Isaacs in one argument said that an alteration of jury instructions over the concept of "prurient interest" in the Miller test undermined the credibility of Diamond at the lower court.
The 1973 case, Miller vs. California, set a precedent on obscenity, making a film or artwork considered obscene only if three conditions are satisfied. One of the conditions ask whether the average person, applying contemporary community standards would find that the work, taken as a whole, appeals to the prurient interest.
Diamond said he used the phrase "morbid, degrading and unhealthy" during closing arguments to define "prurient interest" but he also said "morbid, degrading or unhealthy" in reference to the lower court's jury instruction. The judge at the lower court, U.S. District Judge George King, instructed the jury that they could convict if a movie fit any of the three terms. But later King reinstructed the jury.
"Here, defense counsel himself used both conjunctive and disjunctive formulations in referring to the instruction during his argument, so it is unclear how the revision might have implied to the jury that Isaacs misled it as to the applicable law," the panel said in its ruling.
Isaacs also argued that the district court erred in sustaining objections. At oral arguments last month, Diamond told the panel that his closing argument was "substantially impaired" by a combination of constant interruptions and objections by the government and by King.
"I was instructed what to say and what not to say and I couldn't draw inferences; I couldn't do anything even though in an obscenity case [according to a Supreme Court ruling] all the government has to do in obscenity get the movie to the jury and let the jury look at the movie," Diamond told the panel last month.
The panel, however, ruled that the court did not abuse its discretion in requiring Diamond to confine his remarks to the record
Isaacs further challenged the district court’s exclusion of his proposed opinion testimony about "artistic value" but the panel rejected that as well.

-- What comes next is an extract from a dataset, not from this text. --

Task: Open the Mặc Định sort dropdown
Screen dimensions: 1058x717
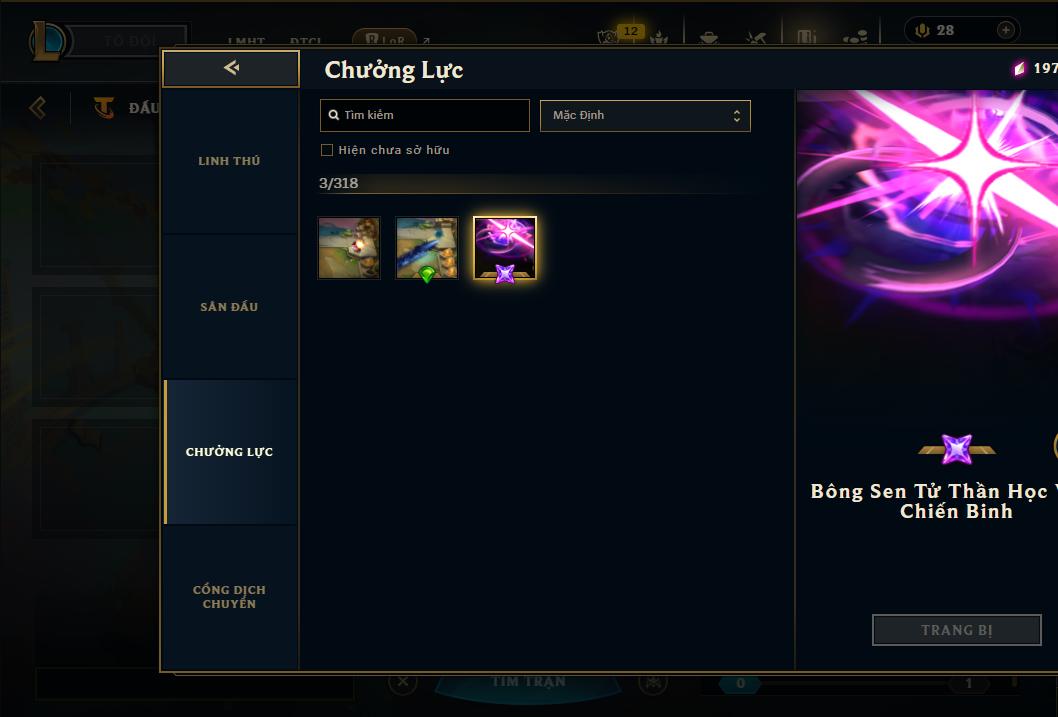Action: point(645,115)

Lastly, Isaacs unsuccessfully argued that the district court should not have permitted an FBI agent to sit with a computer at government counsel’s table and perform searches of publicly available information during voir dire.
The panel said it saw no abuse of judicial discretion and even noted that Isaacs conceded that the claim had no basis in existing law.
Isaacs, who was out on bond during the appeal, was unavailable at XBIZ post time for comment. His attorney, Diamond, declined comment at post time.
Isaacs, according to court procedure, can petition for a panel rehearing or an en banc (full court) rehearing over today's decision.